Drinking, smoking and drug abuse are on the decline among American teenagers, in some cases falling to the lowest levels in decades, according to the latest results from an annual nationwide survey.
About 1 in 3 middle and high school students surveyed in 2017 said they had used some kind of illicit drug sometime in their life. Two decades ago, that figure was 43 percent.
Likewise, 17 percent of students said they smoked cigarettes at least once, and 26 percent said they had been drunk. In the 1990s, those figures reached highs of 58 percent and 46 percent, respectively.

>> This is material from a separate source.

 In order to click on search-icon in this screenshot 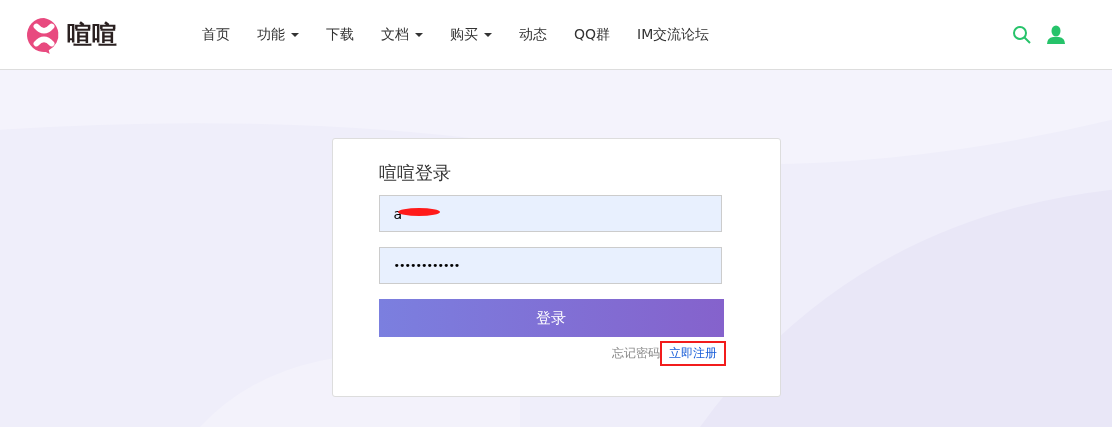, I will do `click(1022, 34)`.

“The rates of drug use among teenagers in our country are the lowest they’ve ever been for some drugs,” said Dr. Nora Volkow of the National Institute on Drug Abuse.

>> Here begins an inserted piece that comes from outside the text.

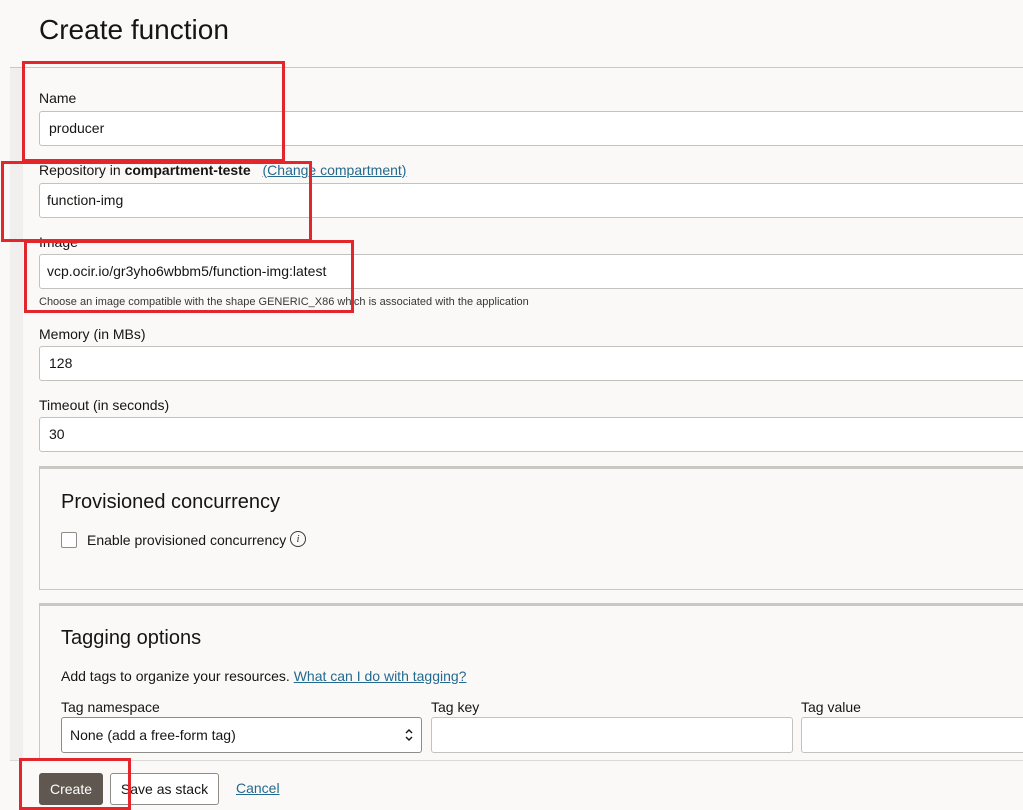 The image size is (1023, 810). Describe the element at coordinates (58, 242) in the screenshot. I see `image-label: Image` at that location.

A notable exception to this trend is marijuana use. The proportion of teens who said they had tried it has remained steady over the past decade.
These findings were based on a survey of about 45,000 students from 380 middle and high schools across the country who participated in the University of Michigan’s Monitoring the Future study.
A full report will be published by the end of April. A look at some of the data released Thursday:
Marijuana: Teens have adopted a more accepting attitude toward marijuana, with 64.7 percent of high school seniors saying they disapprove of regular use. That’s down from 68.5 percent of seniors last year. Use among teens increased in 2017, the first time this has happened in seven years. More than one-third of seniors (37.1 percent) said they had used the drug at least once in the past year. So did one-quarter of sophomores (25.5 percent) and 1 in 10 eighth-graders (10.1 percent).
Cigarettes: Teens view cigarettes as dangerous. Just under three-quarters (74.9 percent) of 12th-graders said they thought it was dangerous to smoke a pack of cigarettes a day, and 86.6 percent said they disapprove of smoking habits.
In the mid-1990s, 24.6 percent of high school seniors said they smoked cigarettes daily. So did 18.3 percent of 10th-graders and 10.4 percent of eighth-graders. In 2017, 4.2 percent of high school seniors, 2.2 percent of sophomores and 0.6 percent of eighth-graders reported a daily smoking habit.
Vaping: Vaping has replaced cigarettes as the primary nicotine delivery device for teens. At least 19 percent of high school seniors said they vaped nicotine in the past year, along with 16 percent of sophomores and 8 percent of eighth-graders.
Alcohol: A decadeslong decline in alcohol use came to a halt in 2017, with no significant change in drinking behavior for students in any grade compared with 2016.
Opioids: Use of prescription painkillers fell to new lows, even as the epidemic continues to plague adults.